Pivoting When Your Current Approach Isn’t Working
What if the way you’re working is the very thing holding you back?
Over the last month, we’ve seen dramatic action from our government. (This is not a political post—just an example.) Whether you agree or not with how the strategy is being executed, most Americans would agree that action is needed to reevaluate how we spend tax dollars and how efficiently we’re running.
The truth is, your company is the same way. Over my career, I’ve worked for many large companies.
In the 90s, I worked in banking and navigated the consolidation of the industry, where each multi-million-dollar merger promised to save millions year over year, provide better services, and create more opportunities for employees. Yet, while executives with golden parachutes benefited, many mergers failed to achieve their objectives
In the 2000s, I pivoted to tech, where SaaS was the next big thing—expected to save companies millions and drive efficiency. Some implementations moved the needle, but many failed to deliver the promised business outcomes before moving on to the next shiny object.
Now, we are in the AI revolution. AI is being sold as the solution to simplify operations, improve efficiency, and drive results like never before.
Yet, I see the same pattern emerging.
🚨 Companies are not addressing the underlying issues in how they operate.
The common thread across all these shifts? Companies have a core set of systems, data, and content that power their marketing, products, and operations.
When you implement a new platform, you need to integrate systems.
When you implement AI, you need a source of truth to ensure AI supports your mission and delivers the right information.
New tech alone doesn’t solve business problems.
Neither does just creating a “super company” through mergers.
Now, the common excuse is that once a decision is made, companies must move fast to see results. I posted yesterday about the pros and cons of speed vs. calculation—speed satisfies stakeholders in the short term, but long-term productivity, cost, and efficiency may suffer more than expected.

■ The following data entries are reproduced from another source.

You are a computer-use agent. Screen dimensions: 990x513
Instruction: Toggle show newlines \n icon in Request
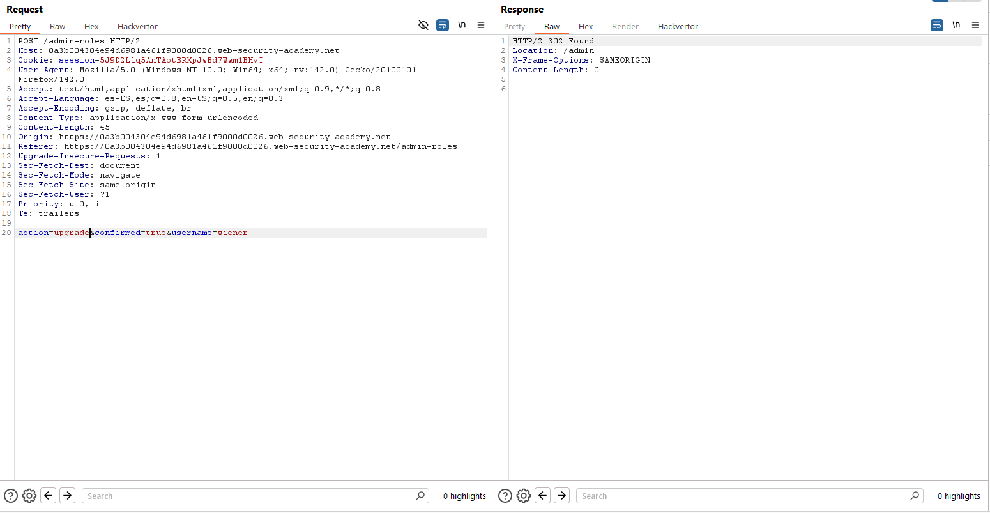[x=462, y=25]
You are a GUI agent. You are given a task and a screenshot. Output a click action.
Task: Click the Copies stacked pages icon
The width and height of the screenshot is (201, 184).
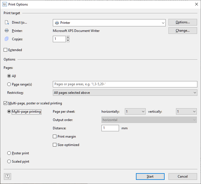pos(7,39)
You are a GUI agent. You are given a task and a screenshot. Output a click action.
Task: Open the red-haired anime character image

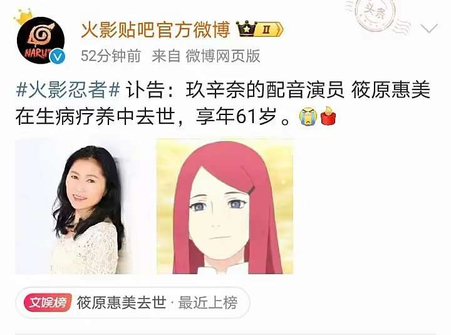(225, 207)
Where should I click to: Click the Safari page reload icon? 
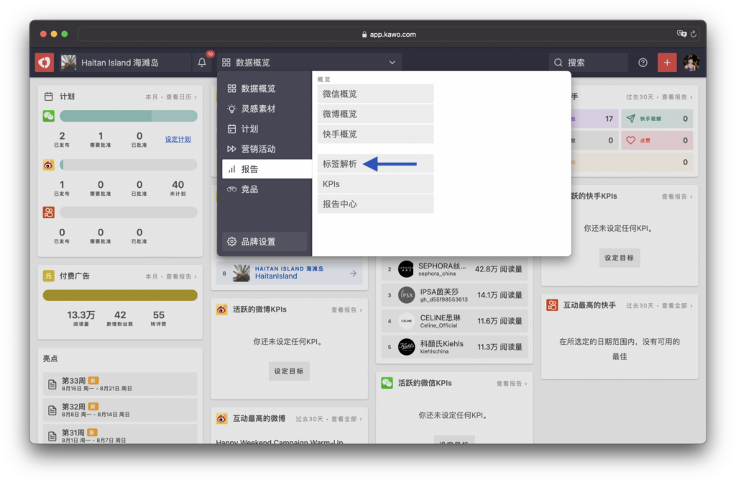click(694, 34)
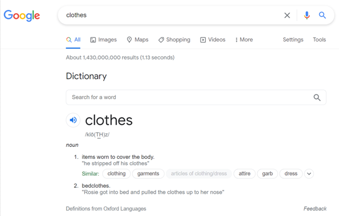Play pronunciation audio for clothes
The height and width of the screenshot is (216, 339).
point(73,120)
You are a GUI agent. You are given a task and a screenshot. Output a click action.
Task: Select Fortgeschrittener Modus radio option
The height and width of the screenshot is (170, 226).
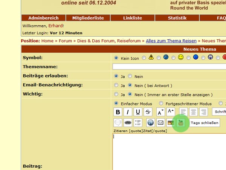(161, 104)
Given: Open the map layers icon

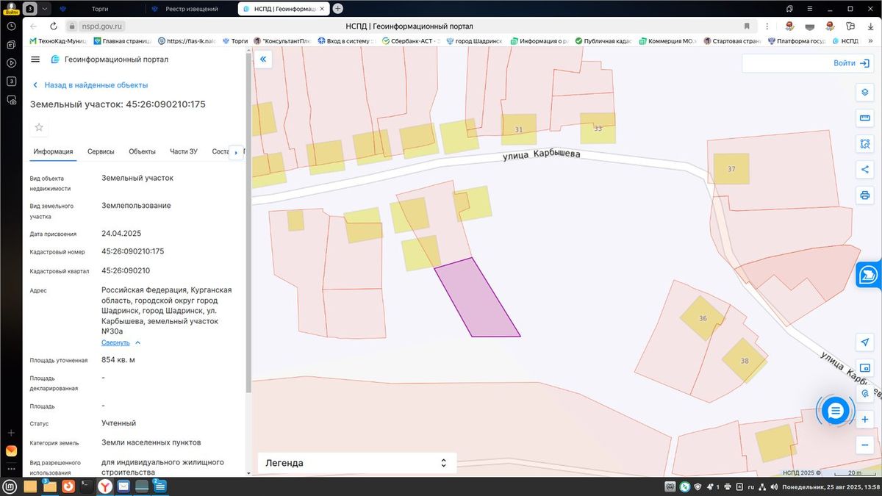Looking at the screenshot, I should click(x=864, y=93).
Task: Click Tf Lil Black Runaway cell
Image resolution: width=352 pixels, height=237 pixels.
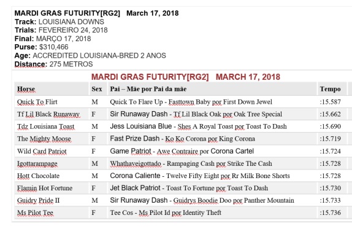Action: [48, 114]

At some point, you need a new strategy that actually addresses these challenges. That’s the sign—it’s time to pivot.
Signs You Need to Pivot
🚨 You’re working harder but not seeing better results.

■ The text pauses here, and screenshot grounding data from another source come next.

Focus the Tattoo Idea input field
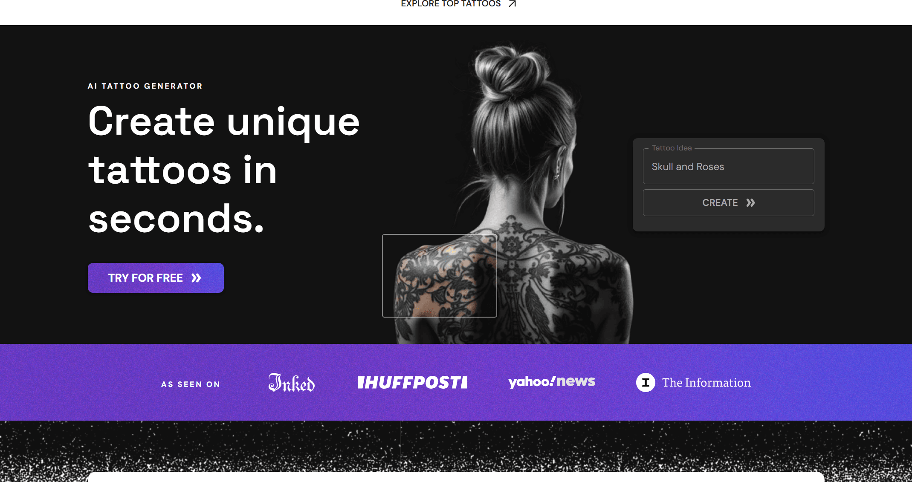This screenshot has width=912, height=482. coord(728,167)
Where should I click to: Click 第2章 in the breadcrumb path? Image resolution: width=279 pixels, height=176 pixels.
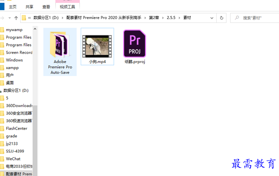(154, 18)
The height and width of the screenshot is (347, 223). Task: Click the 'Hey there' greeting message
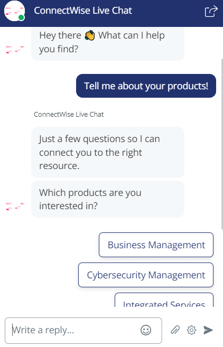pyautogui.click(x=108, y=43)
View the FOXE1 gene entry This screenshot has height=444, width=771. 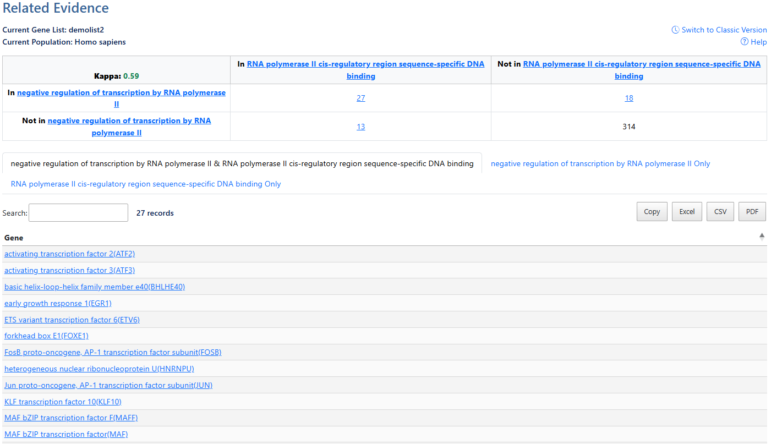(46, 336)
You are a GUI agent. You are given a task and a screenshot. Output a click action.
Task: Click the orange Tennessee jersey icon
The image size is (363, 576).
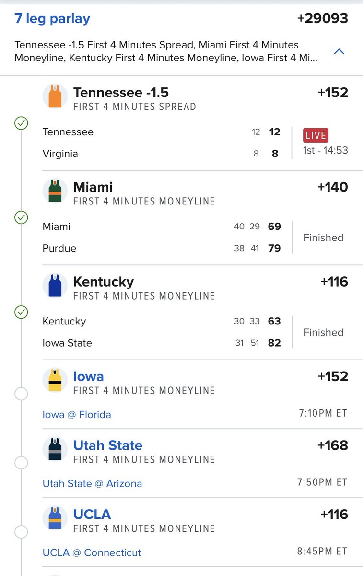pyautogui.click(x=55, y=96)

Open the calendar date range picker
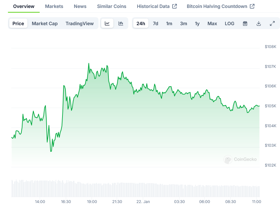click(x=245, y=24)
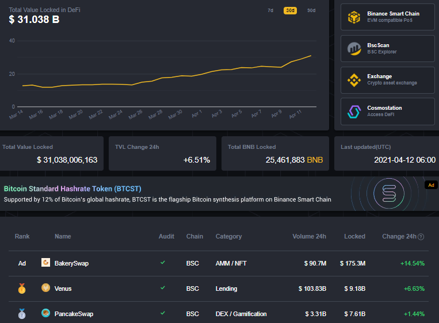Click the PancakeSwap project icon

tap(46, 313)
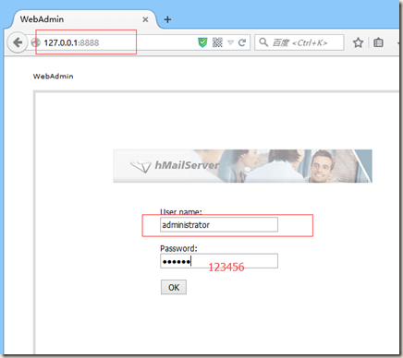Click the browser back arrow button
Image resolution: width=403 pixels, height=358 pixels.
coord(18,42)

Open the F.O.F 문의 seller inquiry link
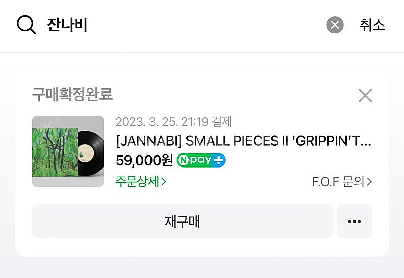click(338, 182)
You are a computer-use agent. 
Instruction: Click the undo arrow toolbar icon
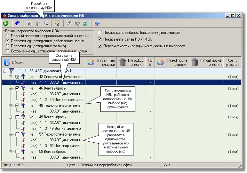click(77, 23)
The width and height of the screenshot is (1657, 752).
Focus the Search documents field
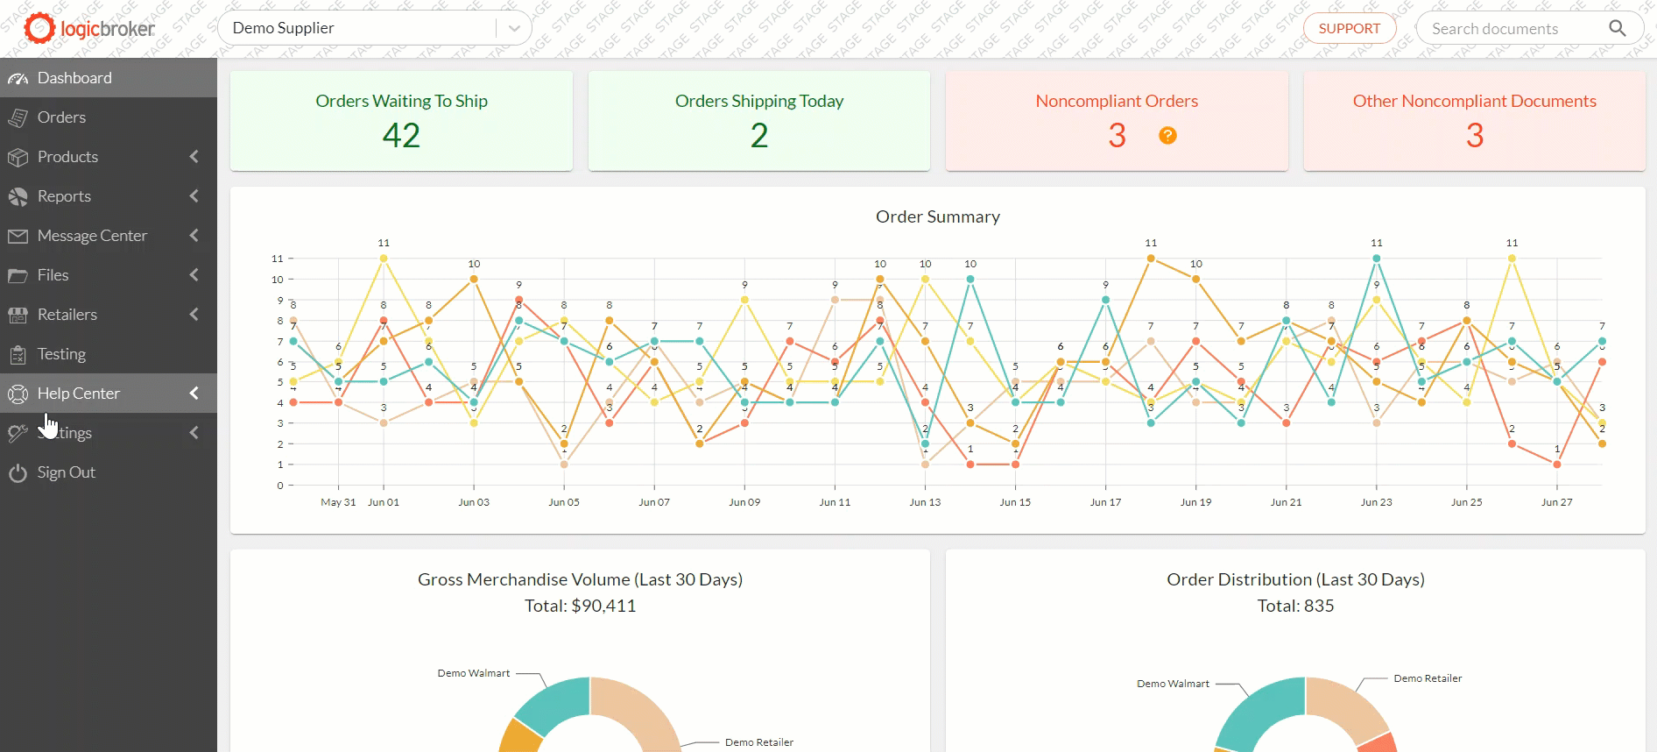click(1506, 29)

🚨 The same issues keep resurfacing despite your best efforts.
🚨 Your competitors are evolving faster than you.
🚨 Your systems, tools, or processes feel like barriers instead of enablers.
🚨 You have 100 strategies but not one overarching strategy.
The Cost of Not Pivoting

Every day spent doubling down on an ineffective approach is a day of lost opportunities, wasted resources, and frustration.
Businesses that don’t evolve fade into irrelevance.
Leaders who don’t adapt get left behind.
How to Make a Strategic Shift (Instead of Just ‘Trying Harder’)
🔹 Step Back & Assess – What’s not working, and why?
🔹 Challenge Assumptions – Are you holding onto outdated strategies?
🔹 Listen to Data, Not Just Gut Feelings – What are the numbers telling you?
🔹 Make Bold Decisions – Small tweaks won’t fix a failing system.
🔹 Commit Fully – Half-hearted pivots don’t work. Go all in.
The Most Important Factor: Accountability
👥 Leaders must hold themselves and their teams accountable.
I’ve seen leadership teams agree in public but disagree privately—only to instruct their staff to do the opposite of what was decided. Without strong leadership to guide the strategy, failure is inevitable.
Leadership must define success with clear, measurable metrics, not just a list of actions. Data is the scorecard. If you don’t understand the results, you can’t claim success.
One of the hardest realizations? The team that got you here may not be the team to take you forward.
That doesn’t mean playing the blame game. Blaming is not the same as coaching. If leaders aren’t actively guiding and coaching their teams, they are setting them up for failure.
Most employees want to succeed, but they need the right leadership to help them get there. Not everyone can lead, and not every leader knows how to build the right team. Make sure your team shares your passion, commitment, and outcome-driven mindset.
Success or failure isn’t about individual effort—it’s about whether your team is cohesive or fractured.
This is your wake-up call if you’ve been feeling stuck, overwhelmed, or spinning your wheels. Something has to change, and sometimes, that change needs to be more dramatic than you might be ready to accept, but it might be the right next step!